The Hôtel de Ville was completed in 1846.

==Geography==
A residential and light industrial suburb situated inside a meander of the river Seine
on the opposite bank to Rouen city centre, at the junction of the D3 and the N338 roads.

==Sports==
US Quevilly-Rouen is based in the commune.

==Places of interest==
- The recently restored church of St. Pierre, dating from the sixteenth century.
- The church of St. Antoine.
- The church of St. Bernadette, dating from the sixteenth century.
- The recently restored chapel of St.
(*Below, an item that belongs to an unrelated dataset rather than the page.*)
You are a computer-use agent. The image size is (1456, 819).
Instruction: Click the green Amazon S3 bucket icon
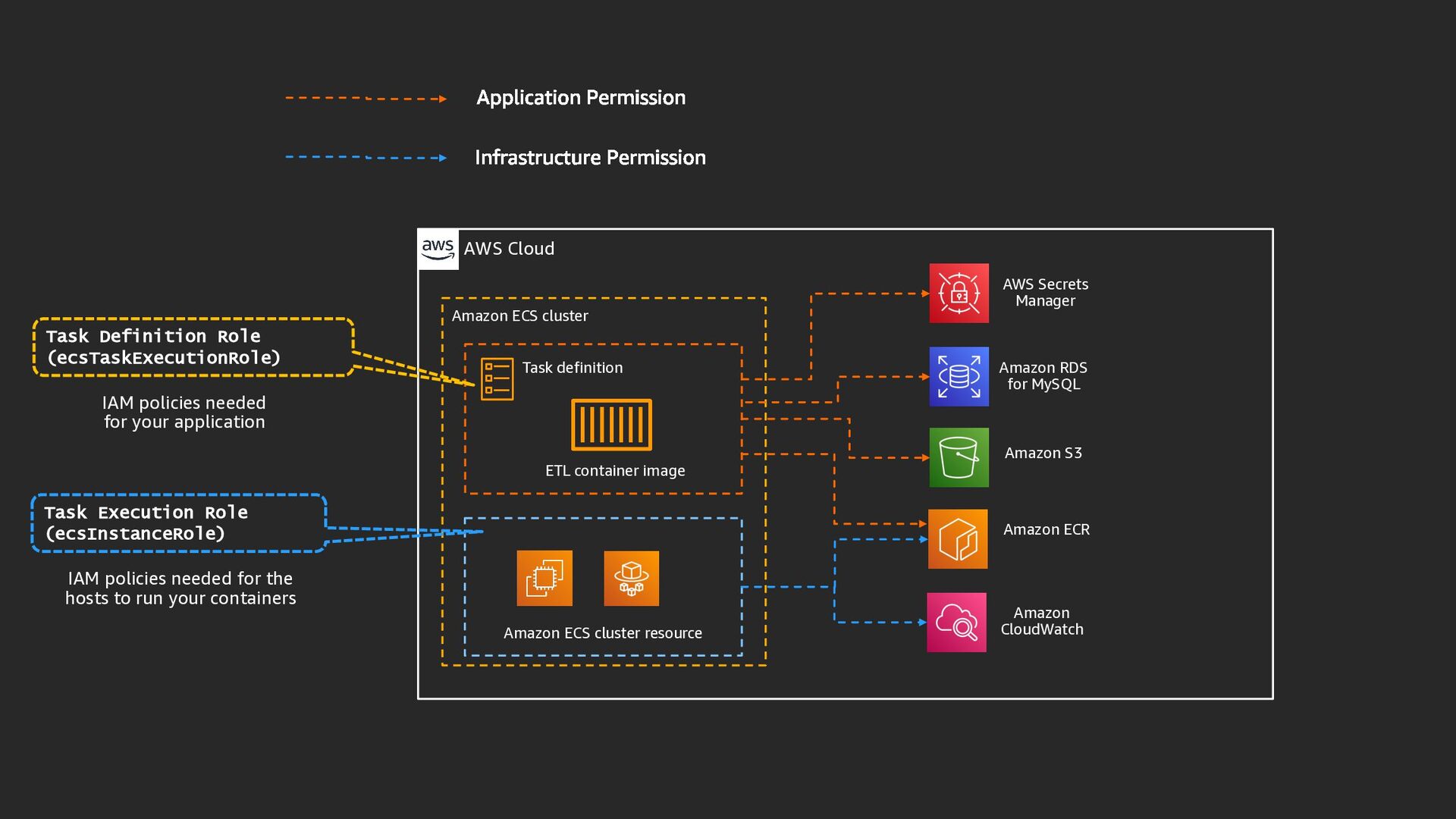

Julien, dating from the twelfth century.
- The seventeenth century manorhouse of Queval.
- Vestiges of a Carthusian monastery.
- An old cottonmill, restored and now used as offices and a college.
- Amable-et-Micheline-Lozai Stadium

==People==
- Jean Trévoux, racing driver was born here in 1905.
- Daniel Horlaville, retired professional footballer was born here in 1945.
- Patrice Rio, retired professional footballer was born here in 1948.
- Valérie Fourneyron, politician was born here in 1959.
- Catherine Morin-Desailly, politician was born here in 1960.
- Alain Blondel, retired decathlete was born here in 1962.
- Patrick Pouyanné, CEO of Total was born here in 1963.
- Franck Dubosc, actor and comedian was born here in 1963.